When the gunman first burst in, Mr. McEnery said, the classroom turned loud and chaotic with some students shouting, “He has a gun!” and “Call 911!”
Then came an eerie silence, but for the bullets.
“Once he settled in and started shooting people, pretty much everyone was quiet,” he said.
In the moments after the shooting, university officials put into action a detailed security plan created for just such an incident, Mr. Peters said. Many universities and colleges around the country designed elaborate lock-down and notification plans in the days and weeks after a student at Virginia Tech, in Blacksburg, killed 32 people in the worst shooting rampage in modern American history.
“This is a tragedy,” Mr. Peters said. “But from all indications we did everything we could when we found out.”

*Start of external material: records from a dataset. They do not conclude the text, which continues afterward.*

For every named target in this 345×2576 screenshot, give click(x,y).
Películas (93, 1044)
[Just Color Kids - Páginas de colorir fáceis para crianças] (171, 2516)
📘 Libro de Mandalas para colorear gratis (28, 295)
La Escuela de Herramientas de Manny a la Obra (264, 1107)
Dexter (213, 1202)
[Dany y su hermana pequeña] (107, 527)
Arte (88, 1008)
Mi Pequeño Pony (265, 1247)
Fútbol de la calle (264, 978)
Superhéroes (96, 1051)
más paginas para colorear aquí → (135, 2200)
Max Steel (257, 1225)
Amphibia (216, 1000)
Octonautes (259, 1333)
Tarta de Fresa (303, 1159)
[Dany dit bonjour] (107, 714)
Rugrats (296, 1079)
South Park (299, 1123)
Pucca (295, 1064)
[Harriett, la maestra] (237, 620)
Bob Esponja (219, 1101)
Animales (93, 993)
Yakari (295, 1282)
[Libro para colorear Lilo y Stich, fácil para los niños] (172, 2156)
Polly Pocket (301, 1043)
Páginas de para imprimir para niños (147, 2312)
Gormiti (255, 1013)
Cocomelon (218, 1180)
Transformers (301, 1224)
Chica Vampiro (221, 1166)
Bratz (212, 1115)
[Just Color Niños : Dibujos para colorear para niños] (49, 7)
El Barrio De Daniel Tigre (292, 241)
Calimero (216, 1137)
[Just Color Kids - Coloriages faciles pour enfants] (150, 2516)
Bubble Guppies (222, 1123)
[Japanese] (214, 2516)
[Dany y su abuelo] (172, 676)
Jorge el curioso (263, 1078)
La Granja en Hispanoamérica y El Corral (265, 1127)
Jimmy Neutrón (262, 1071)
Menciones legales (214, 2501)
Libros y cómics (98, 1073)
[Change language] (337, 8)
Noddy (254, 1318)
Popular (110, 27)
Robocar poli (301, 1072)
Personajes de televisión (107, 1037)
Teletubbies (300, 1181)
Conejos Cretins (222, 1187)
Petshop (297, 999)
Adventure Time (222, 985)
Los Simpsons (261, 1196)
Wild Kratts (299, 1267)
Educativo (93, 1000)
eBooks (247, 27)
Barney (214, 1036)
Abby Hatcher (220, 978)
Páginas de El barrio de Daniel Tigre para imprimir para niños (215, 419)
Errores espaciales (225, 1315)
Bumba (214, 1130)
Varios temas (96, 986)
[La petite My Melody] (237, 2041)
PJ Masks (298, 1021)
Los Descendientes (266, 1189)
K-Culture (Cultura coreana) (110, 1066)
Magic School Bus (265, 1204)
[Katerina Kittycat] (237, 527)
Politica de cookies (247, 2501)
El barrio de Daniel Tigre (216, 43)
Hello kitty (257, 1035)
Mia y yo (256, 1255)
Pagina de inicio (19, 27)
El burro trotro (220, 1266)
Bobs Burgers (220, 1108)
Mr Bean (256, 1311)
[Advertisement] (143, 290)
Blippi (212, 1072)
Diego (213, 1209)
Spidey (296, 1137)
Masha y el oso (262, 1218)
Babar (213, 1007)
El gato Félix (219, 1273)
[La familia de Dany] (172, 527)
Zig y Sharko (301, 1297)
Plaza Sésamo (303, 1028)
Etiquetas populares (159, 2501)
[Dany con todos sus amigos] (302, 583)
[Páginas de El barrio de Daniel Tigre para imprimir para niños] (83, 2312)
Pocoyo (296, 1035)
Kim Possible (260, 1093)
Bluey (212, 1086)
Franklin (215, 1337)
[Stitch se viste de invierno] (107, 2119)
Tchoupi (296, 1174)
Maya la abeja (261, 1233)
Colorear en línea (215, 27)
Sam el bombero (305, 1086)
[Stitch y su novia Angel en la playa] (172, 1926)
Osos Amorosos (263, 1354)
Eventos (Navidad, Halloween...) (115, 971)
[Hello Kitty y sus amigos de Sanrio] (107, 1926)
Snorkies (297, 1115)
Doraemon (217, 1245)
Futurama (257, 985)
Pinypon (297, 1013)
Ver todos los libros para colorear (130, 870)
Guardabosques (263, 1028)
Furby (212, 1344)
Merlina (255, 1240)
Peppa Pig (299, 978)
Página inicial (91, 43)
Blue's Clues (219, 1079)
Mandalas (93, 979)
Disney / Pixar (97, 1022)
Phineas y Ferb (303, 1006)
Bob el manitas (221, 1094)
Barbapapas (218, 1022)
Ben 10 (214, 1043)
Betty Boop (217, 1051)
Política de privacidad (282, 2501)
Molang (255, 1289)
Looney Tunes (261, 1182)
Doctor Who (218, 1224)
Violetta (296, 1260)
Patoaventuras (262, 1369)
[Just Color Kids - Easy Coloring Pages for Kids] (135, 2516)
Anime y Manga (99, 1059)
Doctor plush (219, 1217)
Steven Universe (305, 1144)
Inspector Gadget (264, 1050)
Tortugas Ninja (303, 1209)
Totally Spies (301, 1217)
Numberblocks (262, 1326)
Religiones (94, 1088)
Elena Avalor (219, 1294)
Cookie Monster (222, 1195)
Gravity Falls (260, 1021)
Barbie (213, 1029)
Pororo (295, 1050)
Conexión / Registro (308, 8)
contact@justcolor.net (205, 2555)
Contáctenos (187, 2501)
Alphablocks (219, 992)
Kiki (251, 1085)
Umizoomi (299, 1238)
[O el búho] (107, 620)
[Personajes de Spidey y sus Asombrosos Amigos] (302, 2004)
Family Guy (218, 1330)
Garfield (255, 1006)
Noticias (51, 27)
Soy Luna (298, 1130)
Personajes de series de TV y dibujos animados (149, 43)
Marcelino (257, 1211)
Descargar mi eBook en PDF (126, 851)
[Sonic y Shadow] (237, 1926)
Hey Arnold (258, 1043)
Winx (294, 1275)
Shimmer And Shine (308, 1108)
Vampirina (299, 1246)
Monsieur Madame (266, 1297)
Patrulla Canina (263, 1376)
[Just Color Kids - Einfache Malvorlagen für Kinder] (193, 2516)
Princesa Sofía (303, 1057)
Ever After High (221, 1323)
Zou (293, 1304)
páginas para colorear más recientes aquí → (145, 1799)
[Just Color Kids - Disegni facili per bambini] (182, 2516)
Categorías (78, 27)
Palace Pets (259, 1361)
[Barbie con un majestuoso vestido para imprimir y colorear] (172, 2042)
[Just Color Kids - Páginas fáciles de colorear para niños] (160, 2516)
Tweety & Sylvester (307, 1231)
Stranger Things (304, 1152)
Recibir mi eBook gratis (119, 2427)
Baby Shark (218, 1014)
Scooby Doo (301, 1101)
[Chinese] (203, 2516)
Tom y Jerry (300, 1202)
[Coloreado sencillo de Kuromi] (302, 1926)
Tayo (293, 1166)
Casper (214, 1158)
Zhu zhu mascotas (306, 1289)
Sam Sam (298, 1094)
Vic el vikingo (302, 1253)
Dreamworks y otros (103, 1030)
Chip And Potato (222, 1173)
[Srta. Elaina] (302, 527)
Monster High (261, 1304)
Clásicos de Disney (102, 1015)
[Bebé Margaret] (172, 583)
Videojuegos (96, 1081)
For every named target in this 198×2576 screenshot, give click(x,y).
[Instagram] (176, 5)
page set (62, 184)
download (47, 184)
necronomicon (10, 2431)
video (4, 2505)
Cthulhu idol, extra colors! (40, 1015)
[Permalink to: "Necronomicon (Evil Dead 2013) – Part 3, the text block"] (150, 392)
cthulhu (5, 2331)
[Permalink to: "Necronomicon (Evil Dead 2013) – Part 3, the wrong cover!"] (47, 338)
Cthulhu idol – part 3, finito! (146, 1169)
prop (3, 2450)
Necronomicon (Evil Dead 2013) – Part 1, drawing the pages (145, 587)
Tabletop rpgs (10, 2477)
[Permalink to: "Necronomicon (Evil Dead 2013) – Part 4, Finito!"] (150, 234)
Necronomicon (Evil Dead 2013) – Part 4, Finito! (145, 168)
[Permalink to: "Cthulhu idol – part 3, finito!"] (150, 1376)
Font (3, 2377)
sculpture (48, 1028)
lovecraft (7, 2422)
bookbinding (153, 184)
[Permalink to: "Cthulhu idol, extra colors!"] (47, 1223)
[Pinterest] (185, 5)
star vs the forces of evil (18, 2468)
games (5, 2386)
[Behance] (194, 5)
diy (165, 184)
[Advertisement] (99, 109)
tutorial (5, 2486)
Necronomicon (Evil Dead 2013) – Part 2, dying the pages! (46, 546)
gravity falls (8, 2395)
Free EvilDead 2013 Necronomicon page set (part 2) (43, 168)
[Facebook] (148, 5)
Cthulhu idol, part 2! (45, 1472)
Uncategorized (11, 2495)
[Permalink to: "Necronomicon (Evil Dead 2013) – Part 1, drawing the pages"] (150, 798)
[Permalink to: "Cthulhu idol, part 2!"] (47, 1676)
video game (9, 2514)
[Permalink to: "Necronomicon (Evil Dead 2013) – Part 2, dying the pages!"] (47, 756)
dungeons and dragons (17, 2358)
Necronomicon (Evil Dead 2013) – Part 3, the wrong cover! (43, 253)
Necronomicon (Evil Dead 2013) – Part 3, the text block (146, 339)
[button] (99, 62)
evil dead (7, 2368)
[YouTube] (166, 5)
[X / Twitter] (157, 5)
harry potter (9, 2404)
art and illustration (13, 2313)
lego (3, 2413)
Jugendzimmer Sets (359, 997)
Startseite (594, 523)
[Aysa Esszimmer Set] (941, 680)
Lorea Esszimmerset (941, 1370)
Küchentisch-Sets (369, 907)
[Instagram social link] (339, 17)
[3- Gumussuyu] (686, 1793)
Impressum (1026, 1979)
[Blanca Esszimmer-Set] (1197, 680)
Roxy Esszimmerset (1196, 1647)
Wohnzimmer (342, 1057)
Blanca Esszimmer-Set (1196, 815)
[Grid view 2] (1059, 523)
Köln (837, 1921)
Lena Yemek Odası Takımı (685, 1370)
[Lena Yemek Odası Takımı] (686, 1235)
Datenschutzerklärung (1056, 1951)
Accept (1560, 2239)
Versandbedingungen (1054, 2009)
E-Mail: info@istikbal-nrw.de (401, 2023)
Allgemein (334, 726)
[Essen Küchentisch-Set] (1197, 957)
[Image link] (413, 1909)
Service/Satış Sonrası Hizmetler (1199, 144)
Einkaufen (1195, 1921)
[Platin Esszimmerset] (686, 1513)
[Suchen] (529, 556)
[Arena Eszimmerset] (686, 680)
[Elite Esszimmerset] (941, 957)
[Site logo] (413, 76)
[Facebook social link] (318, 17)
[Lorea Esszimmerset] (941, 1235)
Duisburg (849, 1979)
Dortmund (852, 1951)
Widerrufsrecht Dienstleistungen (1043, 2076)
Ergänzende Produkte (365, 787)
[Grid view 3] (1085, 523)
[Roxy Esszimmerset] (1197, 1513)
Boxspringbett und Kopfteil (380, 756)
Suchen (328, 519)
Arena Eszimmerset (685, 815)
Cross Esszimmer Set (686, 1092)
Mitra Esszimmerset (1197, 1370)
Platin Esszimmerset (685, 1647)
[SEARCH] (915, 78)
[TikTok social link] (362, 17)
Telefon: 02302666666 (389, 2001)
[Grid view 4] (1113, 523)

Shots rang out inside Cole Hall shortly after 3 p.m., Mr. Peters said. The campus police arrived within two minutes, the police said. At 3:07 p.m., the campus was ordered into a lockdown, Mr. Peters said. At 3:20 p.m., he said, the university posted an alert on its Web site, through its e-mail system and through another campus alarm system: “There has been a report of a possible gunman on campus. Get to a safe area and take precautions until given the all clear. Avoid the King Commons and all buildings in that vicinity.”
By 4 p.m., Mr. Peters said, the police had determined that there had been only one gunman, now dead, and issued another message to students at 4:14 p.m.: “Campus police report that the immediate danger has passed. The gunman is no longer a threat.”
The class in Cole Hall had been an introductory offering, and most of the 162 students registered for the course were probably freshmen or sophomores, said Jonathan Berg, chairman of the department of geology and environmental geosciences.
The authorities here canceled classes for the rest of the evening and Friday. Counselors had been called in, they said, and counseling was already being offered in every residence hall by Thursday evening, they said.
Leaders at the school said the events in Virginia a year ago had shaken many but also led to a focus on security and the possibility of such an incident.